Крест

Тимофей Суворов
Раздался рев минометных снарядов, и затем грохот. Все как обычно. Тучи осколков, волна смерти, пыль и странный гул, который поднимался с земли. Деревня горела. Рушились кровли маленьких нищих домиков, с хрустом на пылающую землю падали плетни, дрожали расщепленные стволы пальм. В воздухе пахло обуглившейся человеческой плотью, коровьим пометом, спелыми бананами и взрывчаткой.

- Живым все, - с удовлетворением отметил высокий человек с пулеметом в руках.

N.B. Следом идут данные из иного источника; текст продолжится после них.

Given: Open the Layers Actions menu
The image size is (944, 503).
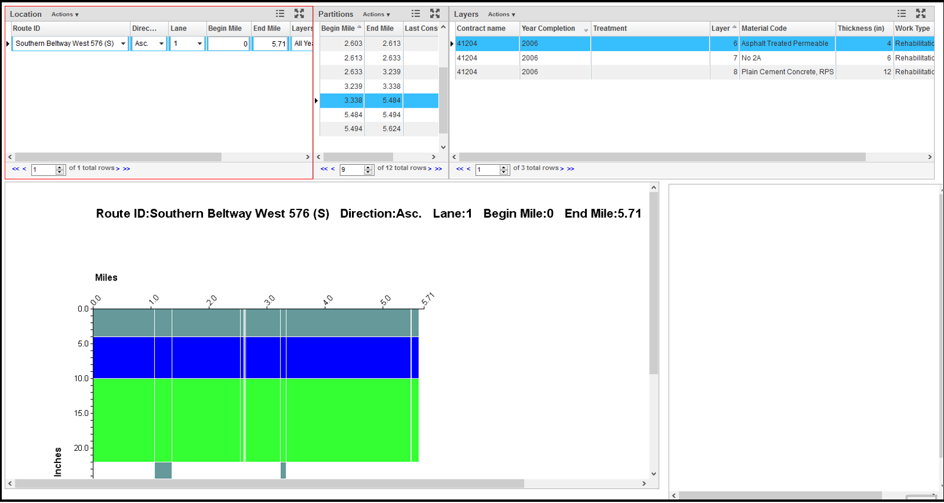Looking at the screenshot, I should click(501, 14).
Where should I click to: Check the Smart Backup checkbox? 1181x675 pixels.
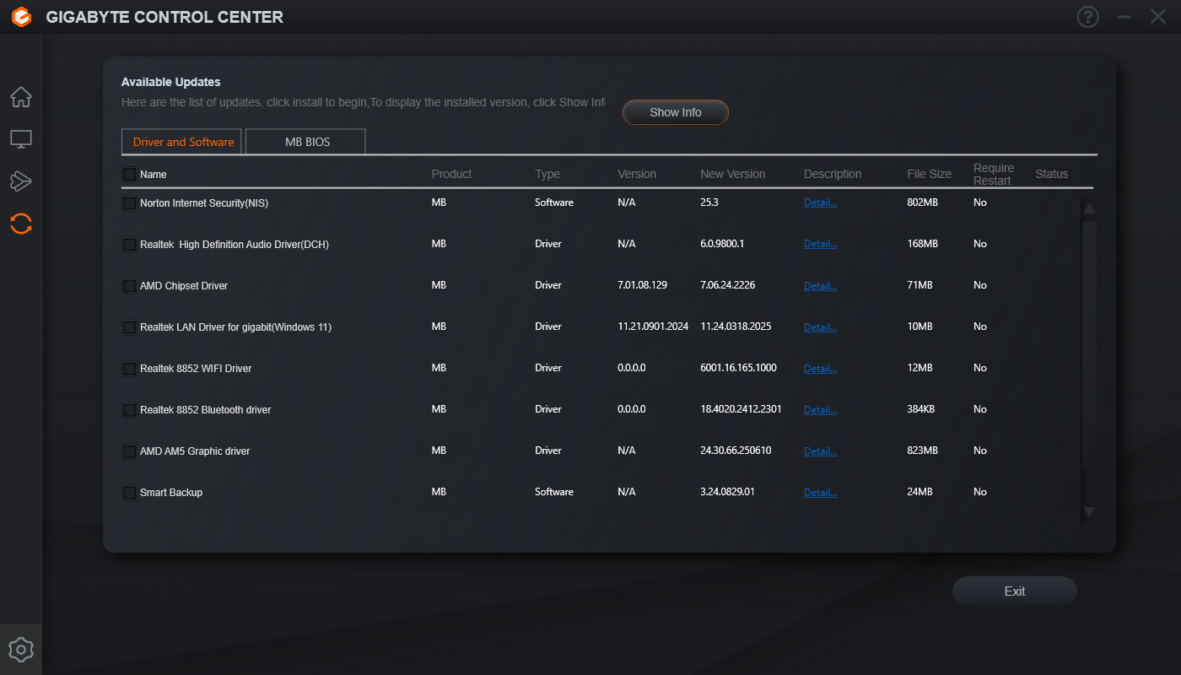click(x=129, y=493)
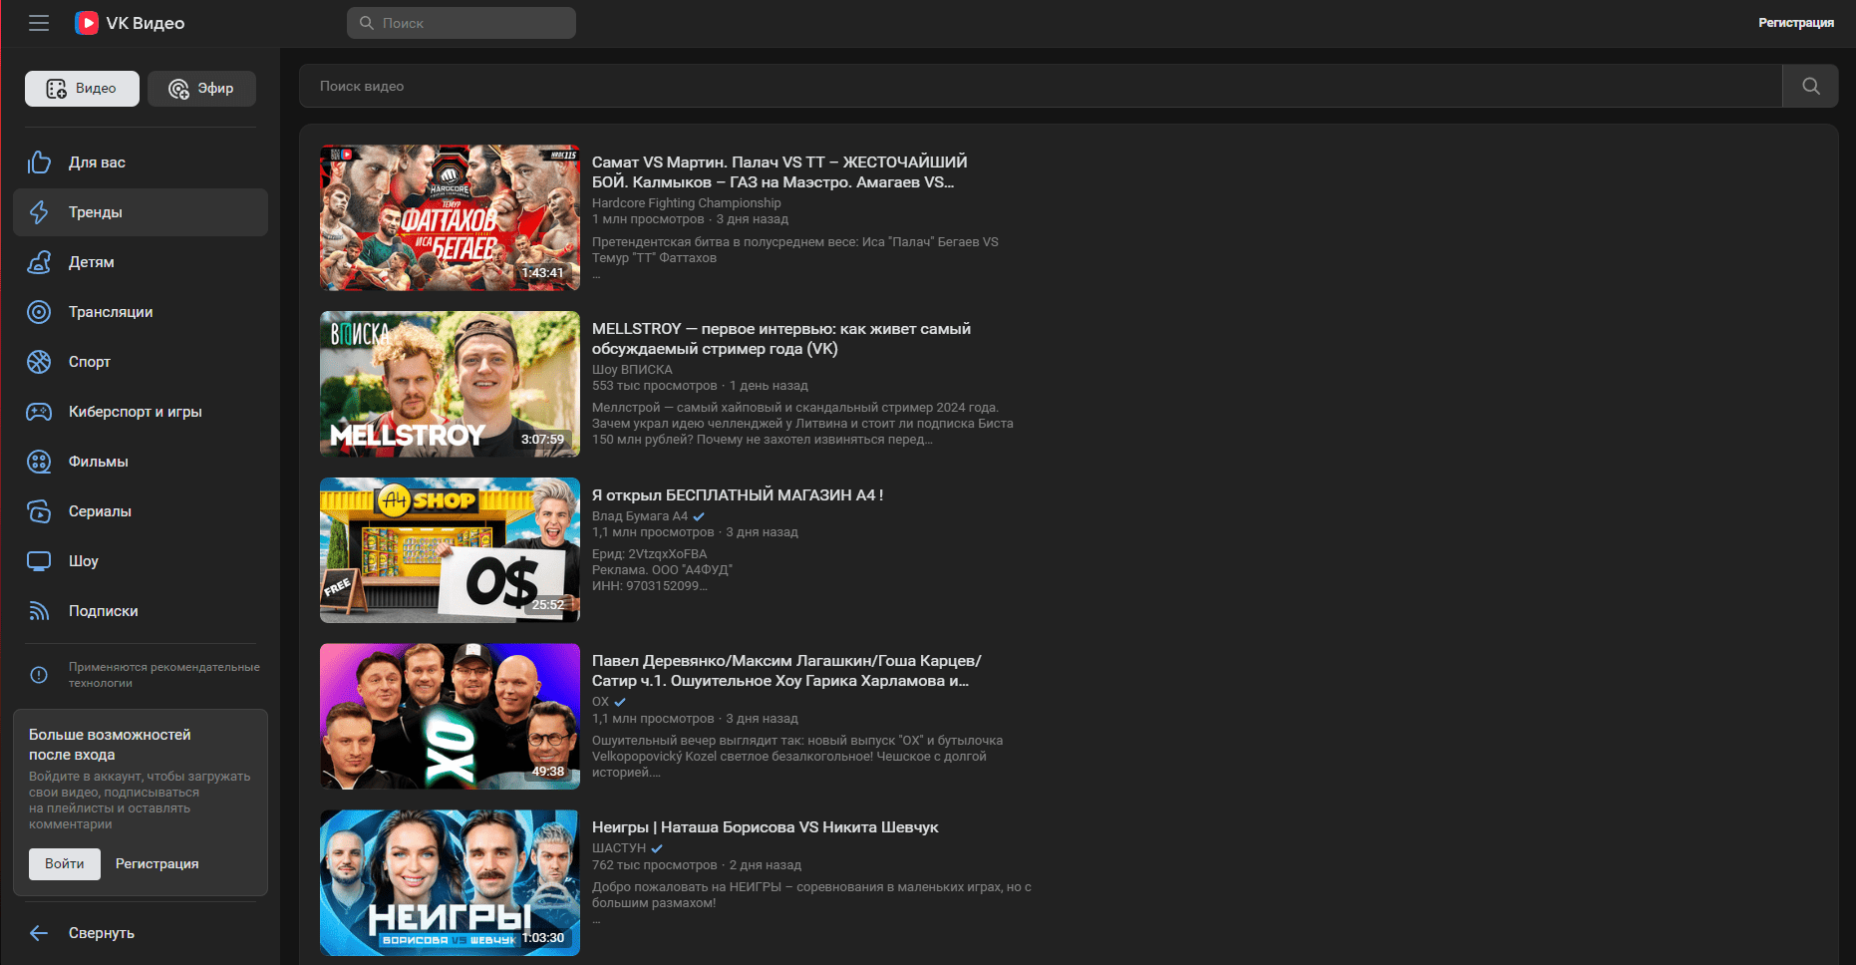Open the hamburger menu
Image resolution: width=1856 pixels, height=965 pixels.
pyautogui.click(x=39, y=22)
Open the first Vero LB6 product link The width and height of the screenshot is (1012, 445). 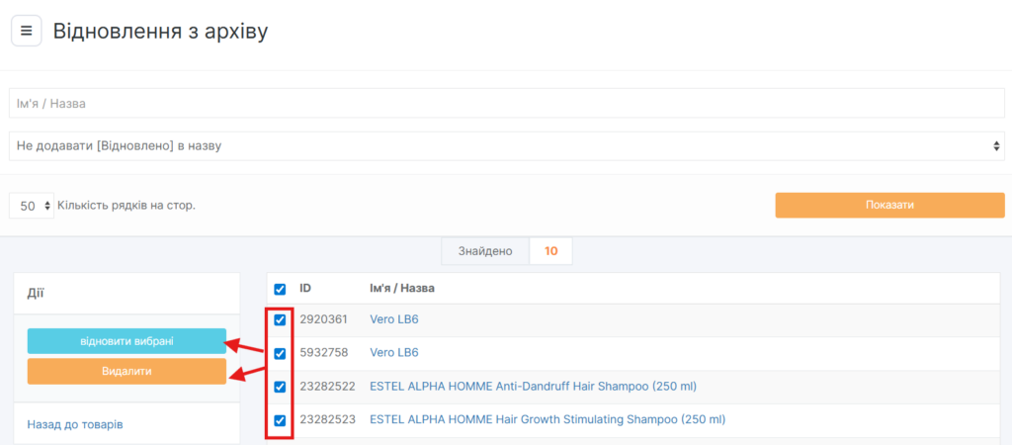pos(394,319)
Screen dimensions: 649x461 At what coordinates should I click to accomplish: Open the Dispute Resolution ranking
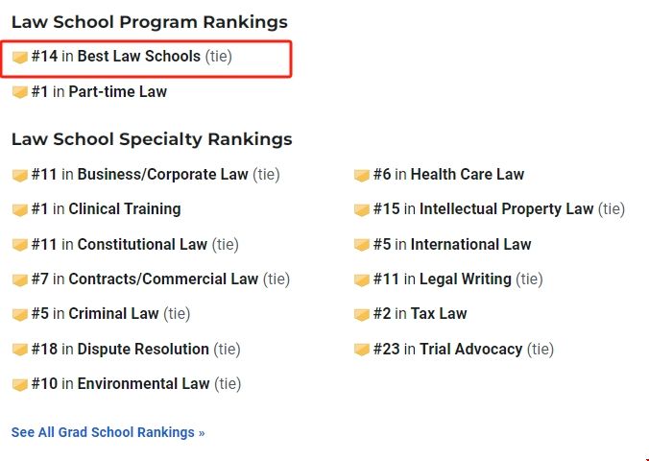(x=143, y=349)
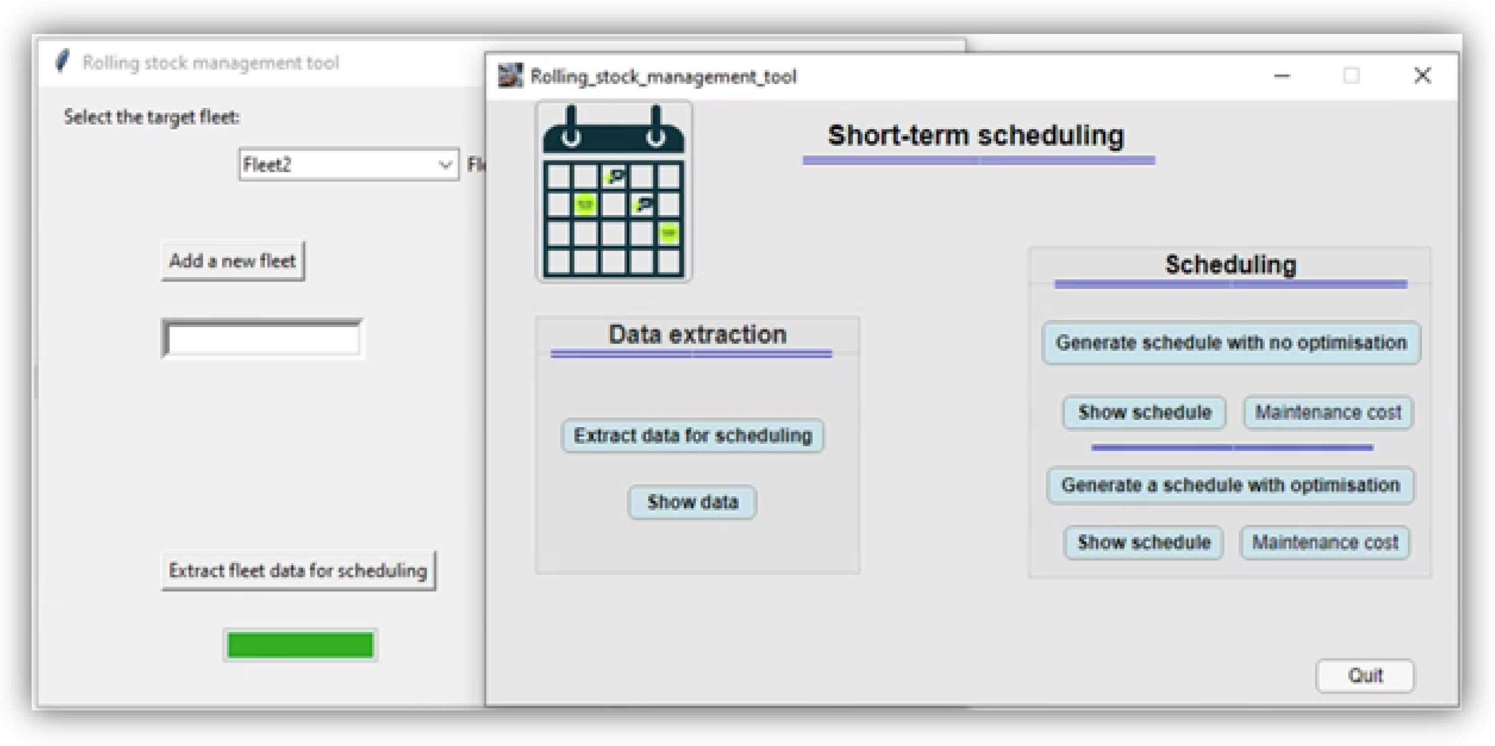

 Возле воронки остались лежать человеческие останки, но в кустах, слегка покачивающихся после взрыва, копошилось что – то. Маленький черный ребенок вырывался из мертвой хватки матери, и орал.
Голодный пацан, очевидно, оглохший от канонады, не прекращавшейся несколько дней, кричал и брыкался. Высокий человек подошел, склонился и стал с интересом смотреть на тщетные попытки младенца обрести свободу. Бесполезно.
Задумавшись на мгновение, он нацелил пулемет на головку ребенка, и положил палец на спусковой крючок. Палец подрожал немного, затем он вздохнул и поставил пулемет на предохранитель. « Каким бы я ни был, я не палач маленьким детям, которые вырастут правоверными мусульманами.» И тяжкое бремя ответственности исчезло, как будто его и не было. Абдул Рауф аль Махди радостно засмеялся. Он, чистокровный араб и потомок легенды Судана Мухаммада Ахмада аль Махди, поступил правильно, как всегда.

В лагере сил Национальной Освободительной Армии Судана 
( НОАС ) царило уныние. Солдаты НОАС, в основном нубийцы, механически чистили автоматы. За холмами возле города стояло несколько танков Т – 55. Возле старого колодца был расположен минометный расчет.   
  Предпринятое в начале января 1997 года широкомасштабное наступление, получившее название « операция черная лисица », захлебнулось. Более того, правительственные войска начали контрнаступление, в результате которого потери НОАС составили не менее двух тысяч человек убитыми. Затем черный апрель, когда шесть групп, входящих в НДС, заключило перемирие с правительством и образовало собственный союз сил обороны Южного Судана.
Тогда силы НДС решились на отчаянный шаг. Стратеги в Кассале сочли возможным отрезать столицу Хартум от Порт – Судана. Побережье Красного моря захлебнулось от крови, но снова неудача.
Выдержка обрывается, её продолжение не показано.